# Schwinn Collegiate Sport Need Parts



## Romario

I am trying to get the bike I bought in a better shape, it says Schwinn Collegiate Sport, pictures are attached. 

I want to buy new tires and tubes, the tires on it now are S-5, it says 26x1 3/8. Which tires should I buy and where?


----------



## Schwinn499

The tires you need are 26 x 1 3/8 with a ISO of 597. They are specific to Schwinn rims. There are also 26 x 1 3\8 tires with a ISO of 590 and those will not fit. 

Heres a link to the correct tires.
https://www.amazon.com/Kenda-Schwinn-Tire-26x1-37-597/dp/B001C6DE1S

More reading on tire sizes

http://www.sheldonbrown.com/tire-sizing.html

http://www.sheldonbrown.com/chicago-schwinns.html


----------



## Romario

Thanks. Another thing I wanted to replace is the headlight - it's pretty rusted as you see, but if the replacement is expensive I might just sand it and paint it.

Those are cosmetic things, anything else I need to take care before trying to ride it?


----------



## Eric Amlie

Romario said:


> anything else I need to take care before trying to ride it?

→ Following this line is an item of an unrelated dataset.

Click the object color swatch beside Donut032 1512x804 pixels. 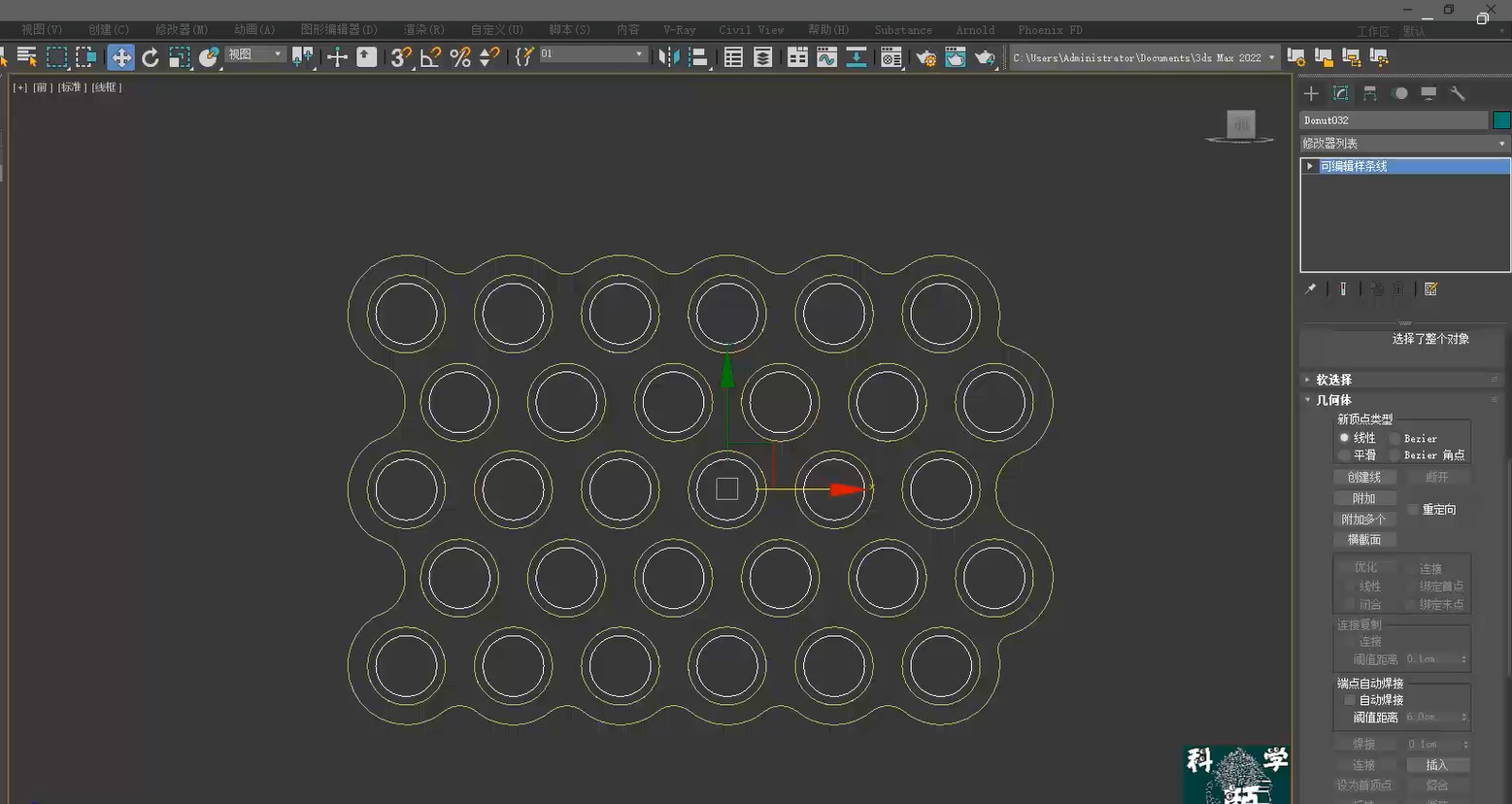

I'd go through all the bearings on the bike, headset, bottom bracket, and wheel hubs. Clean & regrease them.
Also very important is to make sure the brakes are working sufficiently. The pads are likely hard as stone by this time and should be replaced.
Cables & housing likely will need attention, if not replacement also.
Lubing the chain and making sure that it's not too stretched is always a good idea.


----------



## bulldog1935

Sheldon's table is really good, a bit more informative for Schwinn
http://www.sheldonbrown.com/tire-sizing.html


----------



## morton

Eric Amlie said:


> I'd go through all the bearings on the bike, headset, bottom bracket, and wheel hubs. Clean & regrease them.
> Also very important is to make sure the brakes are working sufficiently. The pads are likely hard as stone by this time and should be replaced.
> Cables & housing likely will need attention, if not replacement also.
> Lubing the chain and making sure that it's not too stretched is always a good idea.

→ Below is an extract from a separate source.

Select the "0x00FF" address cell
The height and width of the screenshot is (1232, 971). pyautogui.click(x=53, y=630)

Plus 1!  Rock hard pads can do nasty things to rims and won't stop you very well.  Rock hard 40 year old grease will make it hard to ride and could damage bearings/cones. 

The good news is pads, cables, and grease will cost less than the tires!


----------



## rhenning

Bulldog 1935 the only thing with the tire pictures is he didn't include the pre-war lightweight 26x1.375 tires which are 599 mm tires but still equal the 26 inch measurement.  They also used a different size rim.  Used by Schwinn and some Raleighs. Roger


----------



## Romario

Eric Amlie said:


> I'd go through all the bearings on the bike, headset, bottom bracket, and wheel hubs. Clean & regrease them.
> Also very important is to make sure the brakes are working sufficiently. The pads are likely hard as stone by this time and should be replaced.
> Cables & housing likely will need attention, if not replacement also.
> Lubing the chain and making sure that it's not too stretched is always a good idea.



Thanks for the advice, I guess I'll take it apart and remove old gunk and oil the parts. What kind of oil should I use?


----------



## Eric Amlie

Romario said:


> What kind of oil should I use?



Oil won't stay in place for very long.
I use a marine waterproof wheel bearing grease. I get it at my local farm supply type store. Costs about $5 for a 1 lb. can of it.


----------



## Romario

I am trying to unscrew the bottom bracket, but it is giving me hard time. Here is the pic of the thing I am trying to unscrew, used screwdriver and hammered on it to unscrew, but it barely moves. What's the best way to unscrew this thing?





Never mind, I needed to unscrew clockwise to remove. Much easier in that direction


----------



## Eric Amlie

IIRC, it's left hand threaded. Try going the other direction with it.


----------



## Wheelson

Romario said:


> I am trying to get the bike I bought in a better shape, it says Schwinn Collegiate Sport, pictures are attached.
> 
> I want to buy new tires and tubes, the tires on it now are S-5, it says 26x1 3/8. Which tires should I buy and where?
> 
> View attachment 328785
> 
> View attachment 328786
> 
> View attachment 328787
> 
> View attachment 328788
> 
> View attachment 328789



Nice one to get back in shape. I have a brown one in pretty good shape, but I borrowed the rims for my '48 Town & Country tandem. Tires should be available through any bike shop, probably Kenda's. To clean the chrome, get some Quick-Glo Chrome Cleaner, not cheap at $12 - 14 on line but worth it. We used it back in the '60s and '70s and it removes an amazing amount of rust.  It has a soapy feel and is advertised to be safe to your skin. It also seems to be paint friendly. Just make sure to put the lid on tightly after use to keep it from drying out. WD-40 is a pretty good solvent to clean the parts but all bearings need grease. If the cables slide somewhat smoothly, you may be able to pull back the housing and clean and lubricate the wires. If the wires are really rusty, replace them. Modern housing is available in gray and Teflon lined. You'll like the difference as you will with new brake shoes, especially important with steel rims. Don't lose the little brake ferrules on the brake cable under the top tube, they're becoming more difficult to find. Make sure the brake levers are mounted straight and tight, it looks like the right one has slipped somewhat. The brake "safety" extensions should be parallel with the handlebar tops. This is a really good project, especially if you are just learning bike mechanics, there's no front derailleur to drive you crazy! Have fun and ask a lot of questions.


----------